> **Provided material**:
◆ ◆ ◆ ◆ ◆
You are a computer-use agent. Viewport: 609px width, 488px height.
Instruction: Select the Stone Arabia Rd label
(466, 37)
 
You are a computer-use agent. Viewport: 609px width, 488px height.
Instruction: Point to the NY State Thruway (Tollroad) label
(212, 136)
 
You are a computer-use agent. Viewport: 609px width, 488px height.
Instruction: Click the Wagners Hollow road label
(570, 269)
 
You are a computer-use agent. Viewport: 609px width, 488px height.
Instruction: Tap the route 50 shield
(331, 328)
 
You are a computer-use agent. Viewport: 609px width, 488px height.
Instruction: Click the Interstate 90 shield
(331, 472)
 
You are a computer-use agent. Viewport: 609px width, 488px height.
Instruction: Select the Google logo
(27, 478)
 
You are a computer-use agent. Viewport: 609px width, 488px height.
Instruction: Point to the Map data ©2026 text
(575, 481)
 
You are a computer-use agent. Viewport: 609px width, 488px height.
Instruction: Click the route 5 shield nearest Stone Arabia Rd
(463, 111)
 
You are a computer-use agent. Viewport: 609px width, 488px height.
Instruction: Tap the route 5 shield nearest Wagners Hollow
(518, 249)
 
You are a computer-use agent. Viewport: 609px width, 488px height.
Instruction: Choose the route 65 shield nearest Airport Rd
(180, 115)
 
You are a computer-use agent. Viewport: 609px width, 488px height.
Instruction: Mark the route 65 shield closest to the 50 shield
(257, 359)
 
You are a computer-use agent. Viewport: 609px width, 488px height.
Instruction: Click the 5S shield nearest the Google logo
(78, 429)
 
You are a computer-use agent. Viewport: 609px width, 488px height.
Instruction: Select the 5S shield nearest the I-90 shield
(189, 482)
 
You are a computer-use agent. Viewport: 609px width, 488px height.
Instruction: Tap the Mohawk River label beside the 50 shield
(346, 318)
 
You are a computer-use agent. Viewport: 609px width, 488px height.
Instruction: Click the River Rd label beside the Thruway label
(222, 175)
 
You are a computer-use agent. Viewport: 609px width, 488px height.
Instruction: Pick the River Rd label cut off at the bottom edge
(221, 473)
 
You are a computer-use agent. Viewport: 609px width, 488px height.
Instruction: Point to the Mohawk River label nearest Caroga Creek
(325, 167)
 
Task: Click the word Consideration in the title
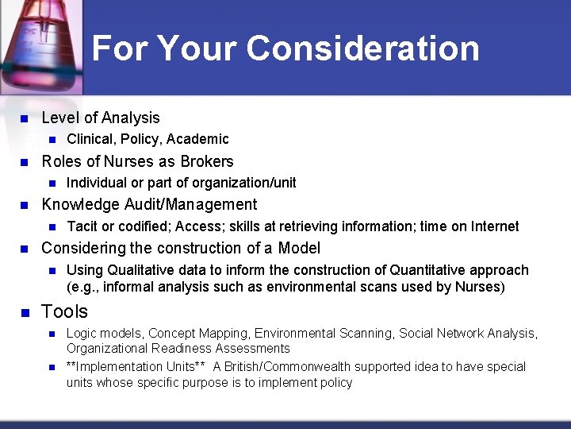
◆ ◆ ◆ ◆ ◆
> **What the exercise asks**:
Copy out every line of the records that contains the string "label", and leave out all other lines.

> **Task solution**:
Instruction: Select the Stone Arabia Rd label
Instruction: Point to the NY State Thruway (Tollroad) label
Instruction: Click the Wagners Hollow road label
Instruction: Tap the Mohawk River label beside the 50 shield
Instruction: Click the River Rd label beside the Thruway label
Instruction: Pick the River Rd label cut off at the bottom edge
Instruction: Point to the Mohawk River label nearest Caroga Creek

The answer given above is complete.